Помимо теории мицеллярного образования частиц, Fitch и Tsai предложили принцип «гомогенной кристаллизации», в дальнейшем развитый Ugelstad и Hansen, согласно которому инициирование водорастворимым заряженным пероксидным радикалом, добавляемым к мономеру в водной фазе, является затравкой для роста олигомерных макрорадикалов.

При достижении длины цепи критического значения (2–100 единиц), определенного для каждого типа мономера, предел растворимости превышается, и образуются первичные частицы, обычно нестабильные и подверженные агломерации до достижения состояния коллоидной стабильности с образованием вторичных частиц. Диаметр вторичных частиц ограничивается количеством эмульгатора и полярностью образующегося полимера.

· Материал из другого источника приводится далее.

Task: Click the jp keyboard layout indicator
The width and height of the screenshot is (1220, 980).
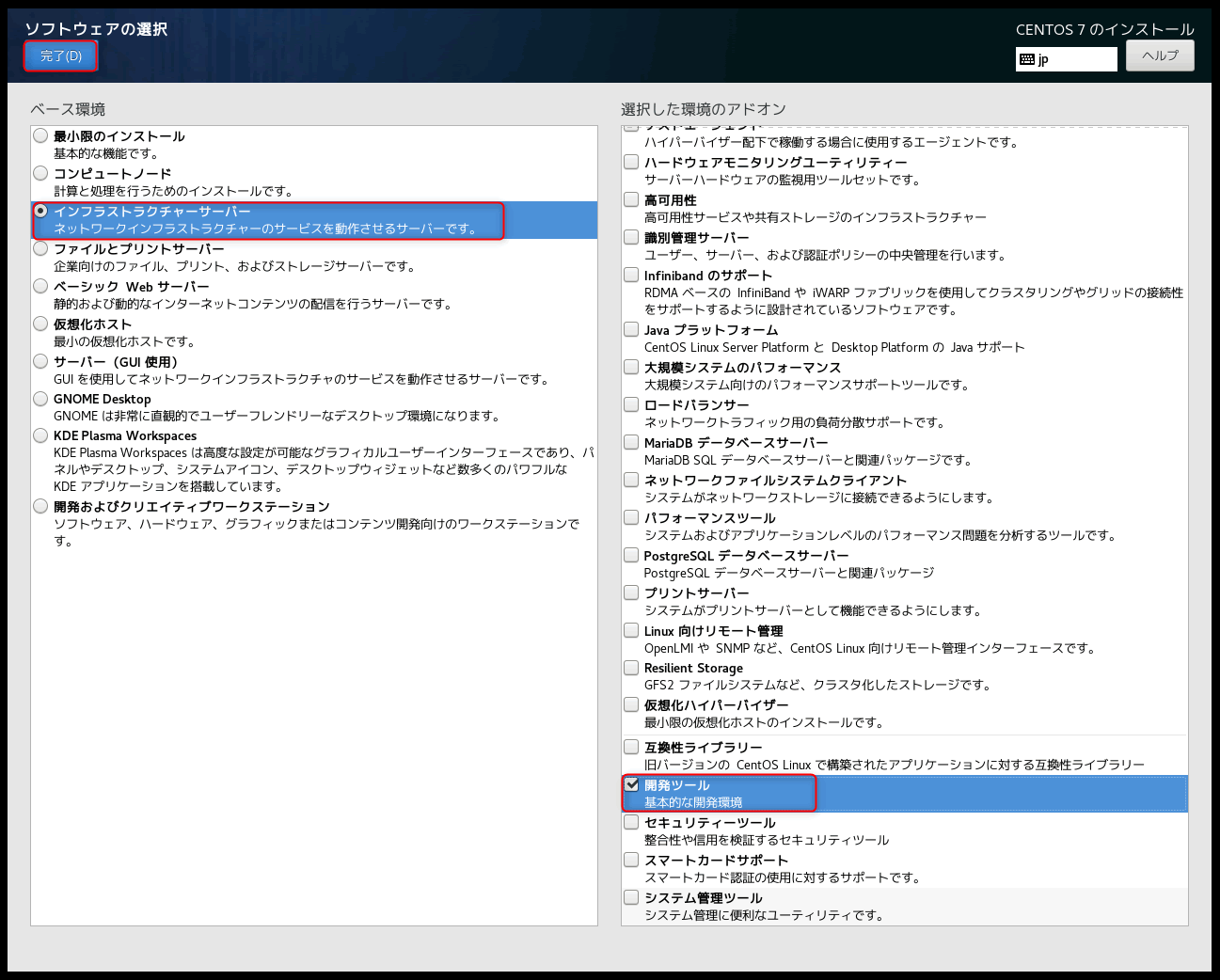Action: pyautogui.click(x=1066, y=59)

Из описания механизма реакции эмульсионной полимеризации следует, что необходимым условием для её проведения является по крайней мере слабая растворимость полимера в воде. В частности, такие мономеры, как стирол или 2-этилгексилакрилат, достаточно легко подвергаются эмульсионной полимеризации. Дисперсии полимеров очень гидрофобных, длинноцепных и нерастворимых в воде мономеров, таких как лаурилметакрилат или стеарилакрилат, нельзя получить традиционной эмульсионной полимеризацией.

Для синтеза полимерных дисперсий в промышленном масштабе мономеры предварительно эмульгируют в воде. Эмульсия мономера и раствор инициатора по отдельным линиям поступают в реактор. Такой полунепрерывный способ проведения эмульсионной полимеризации позволяет получать очень высокую конверсию (до 90 %), несмотря на разную реакционную способность и параметры сополимеризации мономеров.

Преимуществом полунепрерывного процесса является возможность контролировать выделение тепла в ходе реакции внешним охлаждением.

 В отличие от полимеризации в растворе в результате эмульсионной полимеризации получают макромолекулы полимера, содержащиеся внутри латексных частиц, равномерно распределенных в водной фазе. Таким образом, молекулярная масса полимера не влияет на вязкость получаемых

продуктов, что позволяет применять в качестве пленкообразователей для  ЛКМ высокомолекулярные полимеры (с молекулярной массой более 106), которые невозможно использовать в виде растворов из-за их очень высокой вязкости.

Промышленные дисперсии, как правило, имеют достаточно высокое содержание полимеров (40–60 % по массе).